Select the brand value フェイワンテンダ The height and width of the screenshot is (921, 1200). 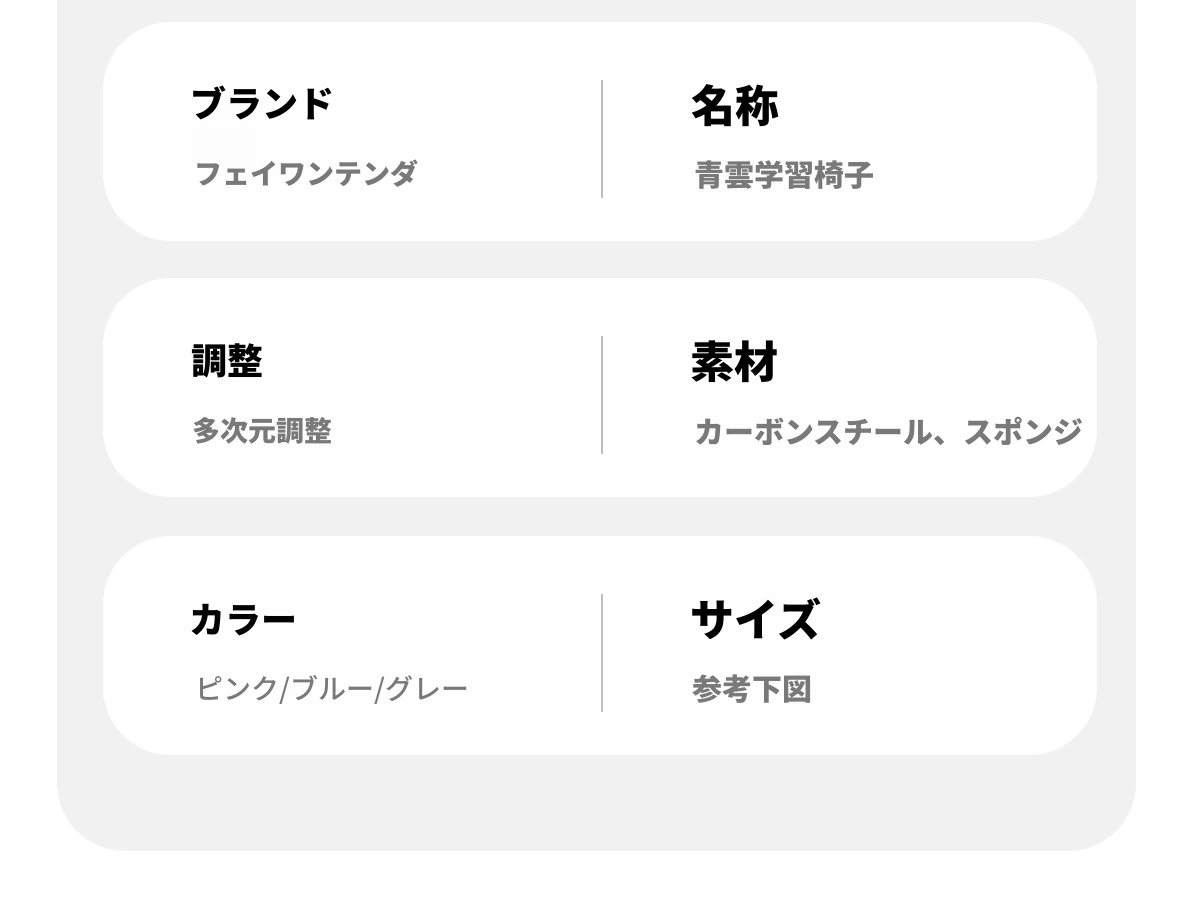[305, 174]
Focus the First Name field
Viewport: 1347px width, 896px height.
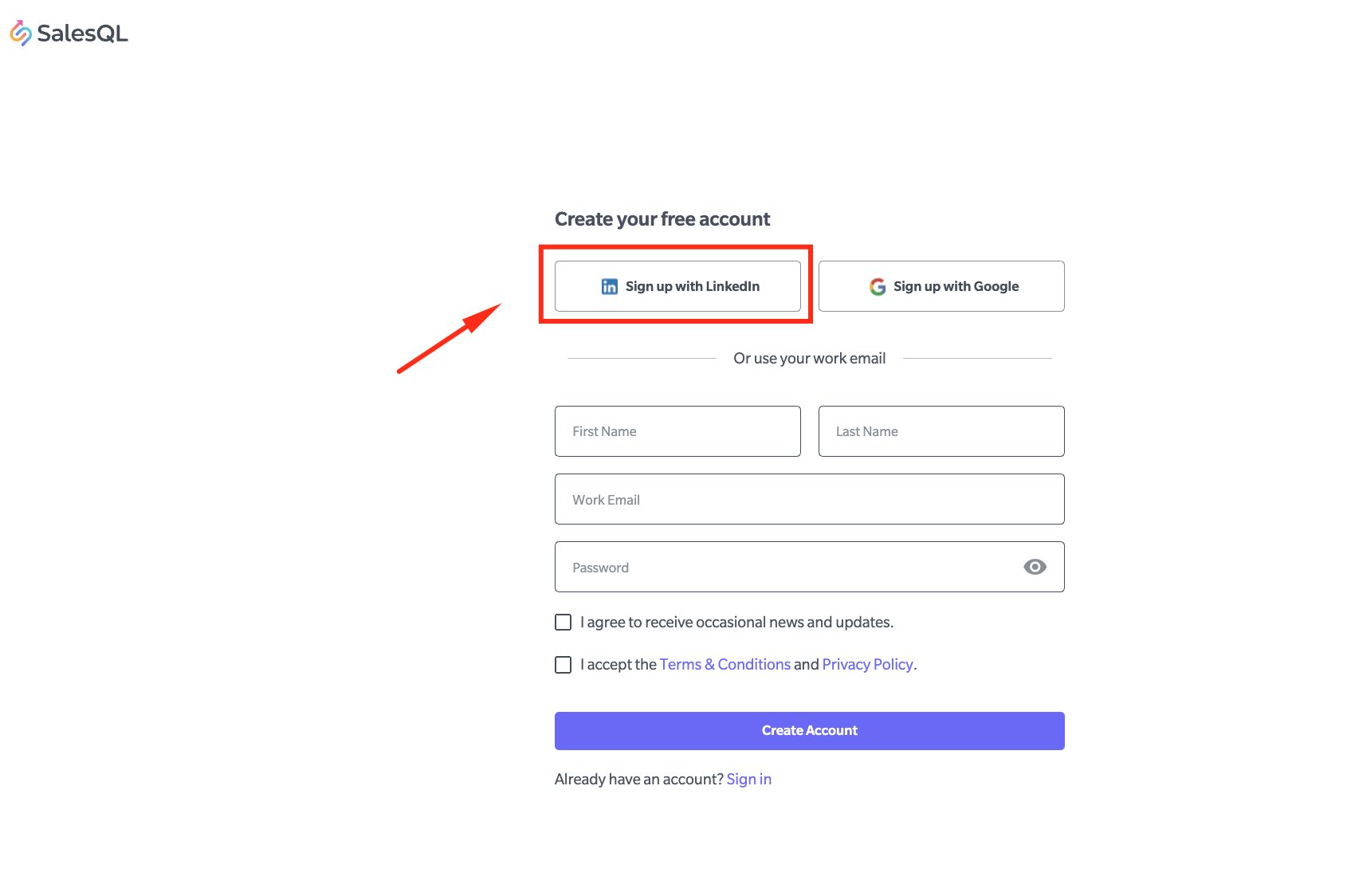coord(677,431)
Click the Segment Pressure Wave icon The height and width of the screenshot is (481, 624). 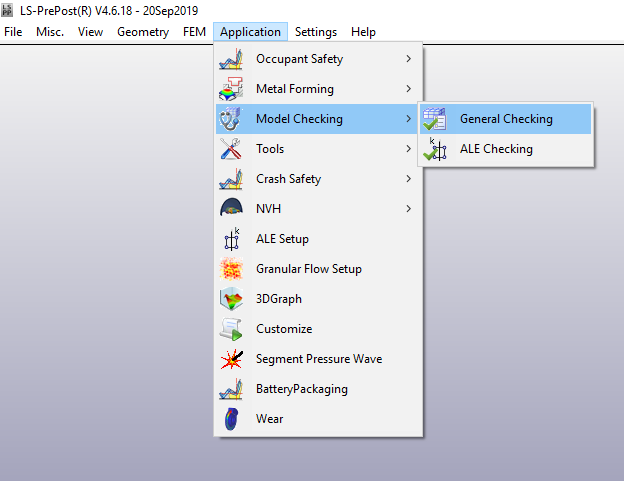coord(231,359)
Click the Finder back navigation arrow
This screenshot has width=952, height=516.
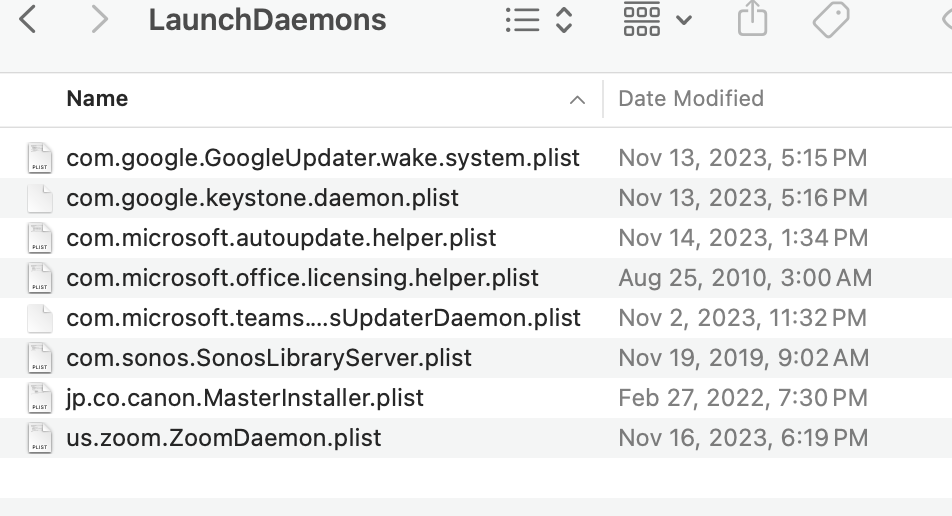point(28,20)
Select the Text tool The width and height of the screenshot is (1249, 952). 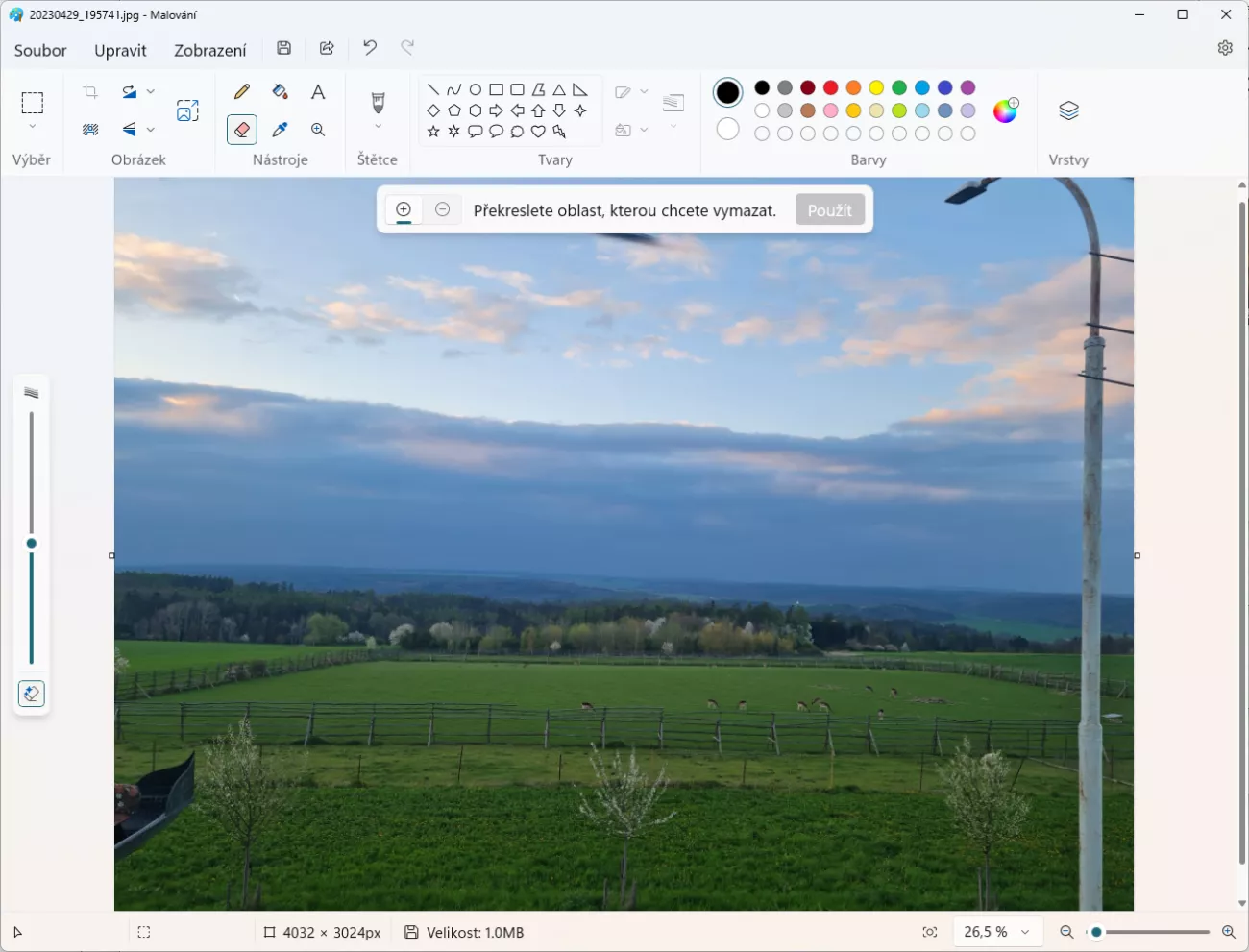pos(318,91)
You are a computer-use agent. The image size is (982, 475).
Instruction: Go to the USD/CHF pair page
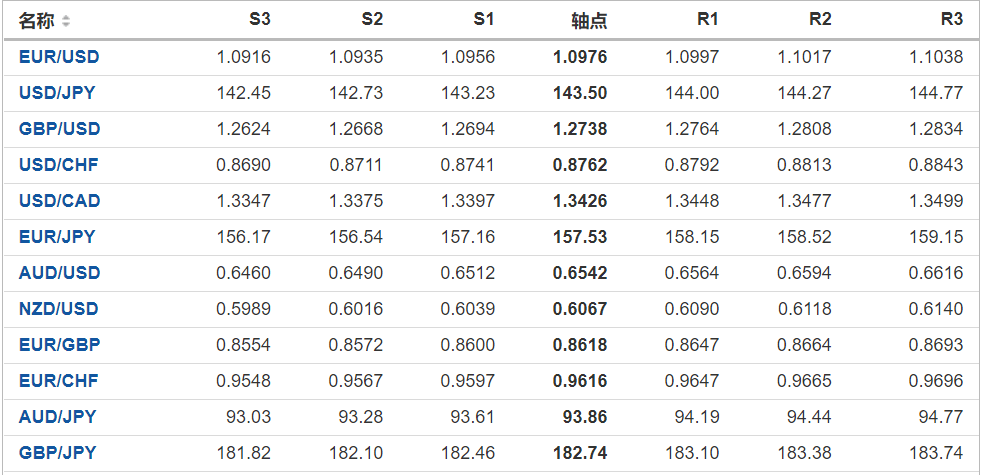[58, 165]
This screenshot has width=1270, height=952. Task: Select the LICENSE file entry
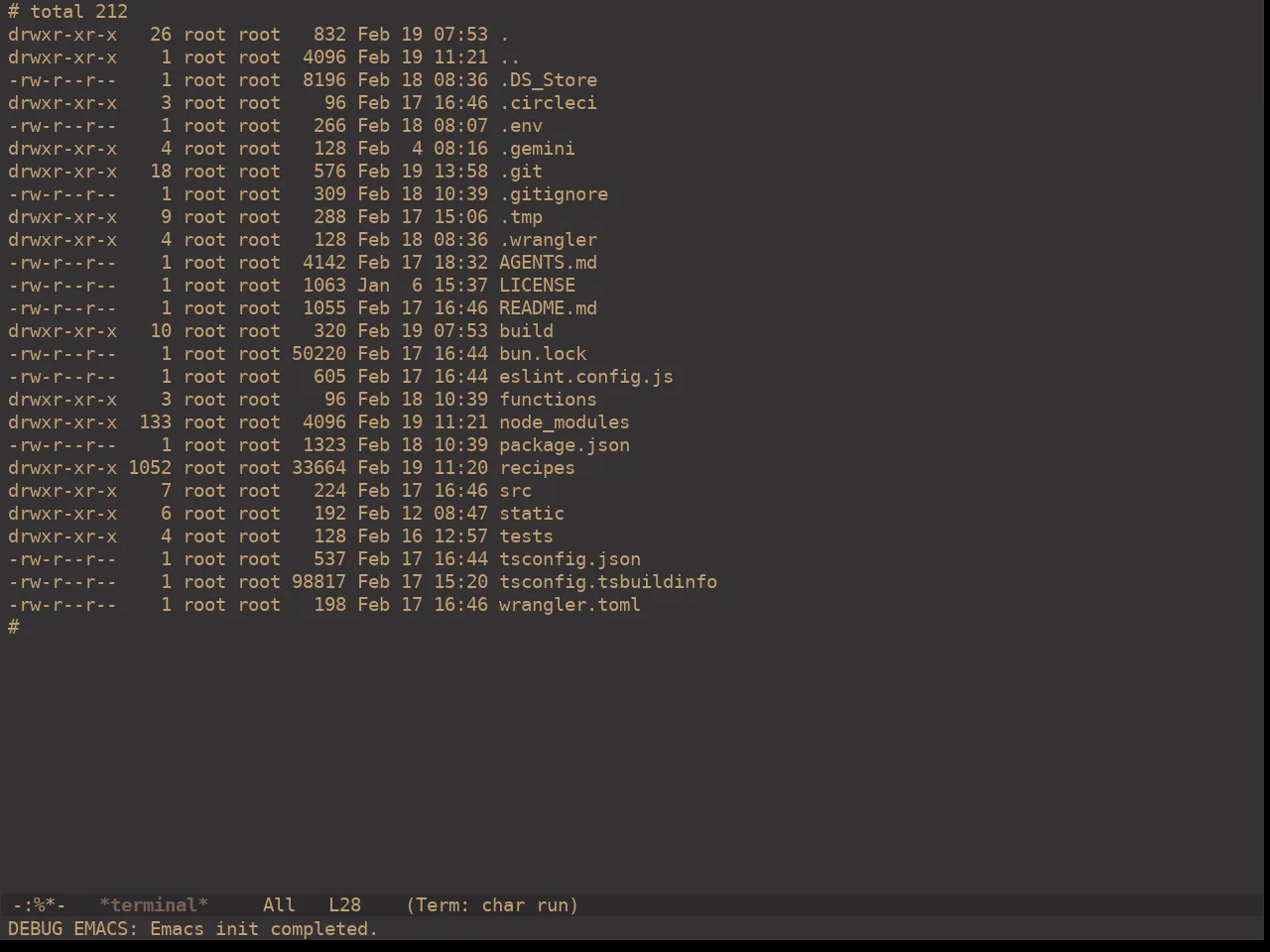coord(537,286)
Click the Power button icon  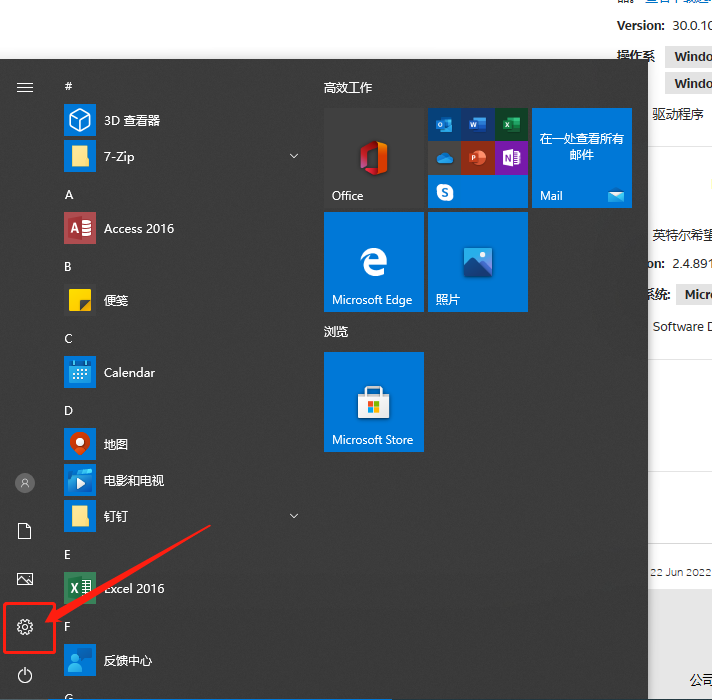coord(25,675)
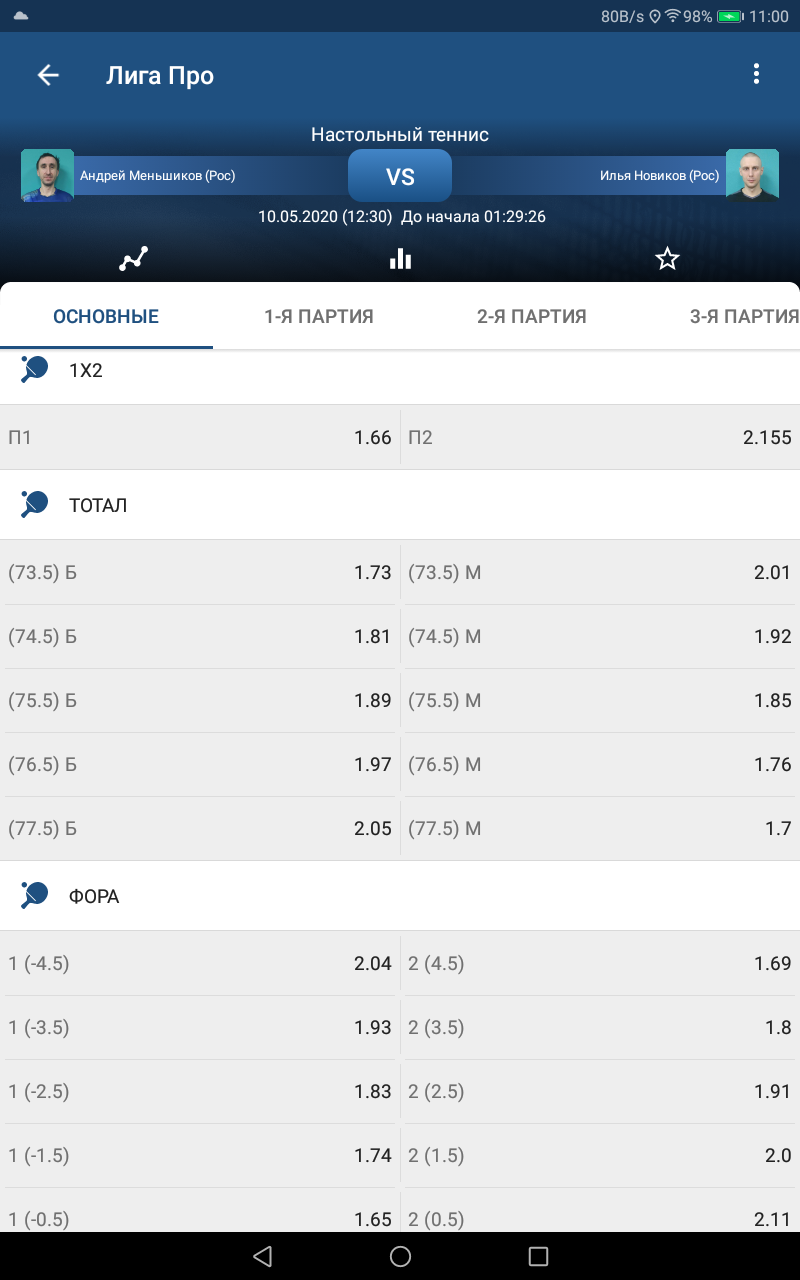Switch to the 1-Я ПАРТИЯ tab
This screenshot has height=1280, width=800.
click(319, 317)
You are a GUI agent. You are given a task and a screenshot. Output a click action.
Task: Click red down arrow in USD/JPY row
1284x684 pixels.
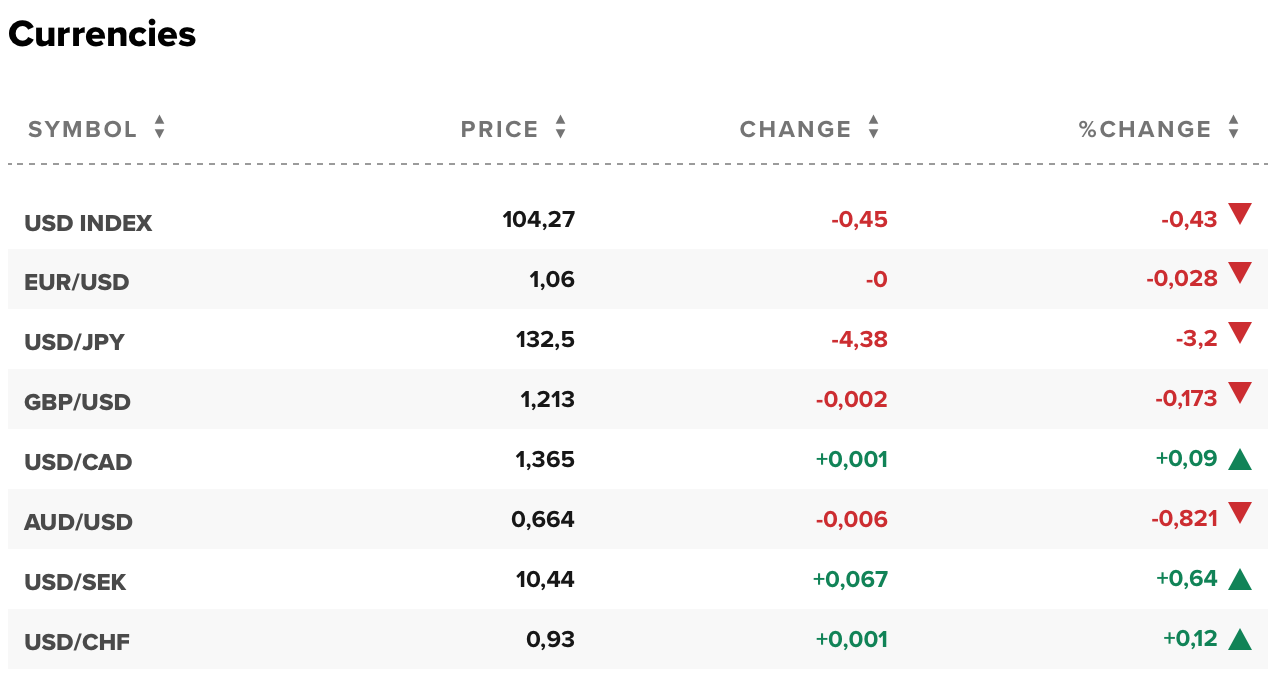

· · · ·

Leave out every picture, and write out exactly the lines from the one with "Task: Click red down arrow in USD/JPY row" through the end of the records above, both ends included.

§ **Task answer**:
Task: Click red down arrow in USD/JPY row
1284x684 pixels.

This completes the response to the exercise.